Nie porwała mnie ta książka od pierwszych stron i znalazłam w niej zarówno kilka minusów jak i plusów. Uwielbiam ten gatunek literacki i dlatego moje wymagania względem tej pozycji były wysokie, ale komuś, kto rzadko po niego sięga ta książka może się spodobać. Nie ma tu zawrotnej akcji, w której można by było się pogubić, ani nie znajdziemy w niej brutalnych i krwawych opisów. Autorka główną wagę przywiązała do emocjonalnego aspektu, który moim zdaniem został tu rozwinięty znakomicie.
Bookendorfina I.
2017-11-16 17:39:46,
ocena: 4
Opinia użytkownika sklepu
"Nie była jak inne dzieci. Nie biegała, nie skakała, nie cieszyły jej dziecięce zabawy. Nie śpiewała, nie przekomarzała się i nie spała jak aniołek."
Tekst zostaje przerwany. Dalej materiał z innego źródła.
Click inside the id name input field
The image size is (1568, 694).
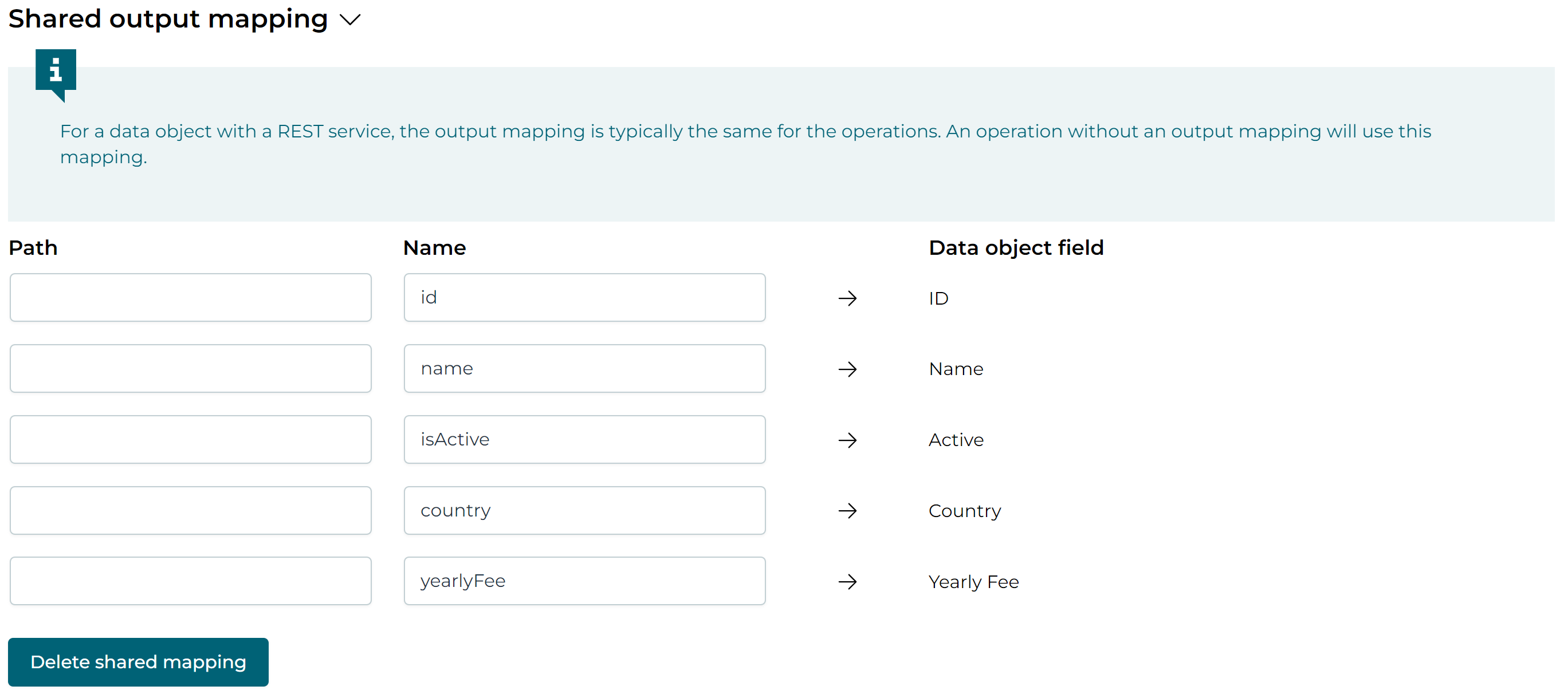pos(584,297)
Ciekawy pomysł na fabułę i udane jego wykorzystanie. Książka pochłania uwagę odbiorcy, trudno się od niej oderwać, chętnie poddajemy się sile przywoływanych uczuć i skrajnych emocji. Zapamiętam tę przygodę czytelniczą jako wywołującą pozytywne wrażenia, z wyjątkiem kilku scen, które chociaż wydawały się mało realne, to jednocześnie znakomicie podkręcały zawirowania akcji. Powieść opiera się nie tylko na frapującym, zaskakującym i wstrząsającym scenariuszu zdarzeń, ale także na wyjątkowo trafnie i przenikliwie wykreowanej postaci czarnego charakteru. Autorka zaprezentowała intrygujące wątki psychologiczne ze starannością, dbałością o szczegóły i wnikliwym zrozumieniem natury człowieka.
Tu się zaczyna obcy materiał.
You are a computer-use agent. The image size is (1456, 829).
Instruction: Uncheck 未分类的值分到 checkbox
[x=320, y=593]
Trzymający w napięciu thriller, który z każdym rozdziałem coraz bardziej przybliża się do dramatu rodzinnego. Zajmująco i atrakcyjnie odmalowany barwny portret matki tracącej w tragicznych okolicznościach dziecko. Mieszanka najróżniejszych uczuć ogarniających kobietę, nieustanne cierpienie, przenikliwa rozpacz, ogromna frustracja, poczucie oszukania, dojmująca bezradność, nieujarzmiona wściekłość i pragnienie zemsty. Ale to także usilne próby oddalenia od siebie mrocznych myśli, zepchnięcia ich z powrotem do ciemności, z której wypłynęły, tak aby można było pójść dalej, podjąć walkę o kontynuowanie życia pomimo odebranego największego skarbu, radości i dumy. Łapanie dobrych i przyjemnych wspomnień, które z trwogą umykają przed prawdą, a pozbywanie się tych ostrych, brutalnych, brzydkich i okrutnych.
W powieści wiele się dzieje, dynamiczne rytmy, sporo zaskakujących zwrotów akcji i umiejętne podsycanie atmosfery niepewności i niepokoju. Już sam fakt, że wyrachowana morderczyni Daisy, ciepłej i życzliwej siedemnastolatki, zostaje zwolniona z więzienia zaledwie po trzech latach odsiadki, przywołuje kontrast między wagą winy a zasądzoną karą. Cofamy się w czasie, aby poznać w jakich okolicznościach doszło do morderstwa, jakie były przesłanki oprawczyni, w jaki sposób udało się jej oszukać wymiar sprawiedliwości i zmanipulować opinią publiczną. Ale czy faktycznie wszyscy szanują i respektują wyrok sądu, zgadzają się z przedstawionymi zarzutami i dowodami? Jak przeciwstawić się krzywdzie, stracie, upokorzeniu i perfidnemu kłamstwu? Czy warto szukać ukojenia w odwecie i rewanżu, narażając życie i wystawiając na próbę rodzinne relacje? A może wobec naprawienia niesprawiedliwości poniesione wysokie koszty nie mają już znaczenia, gdyż nic już bardziej nie może dotknąć?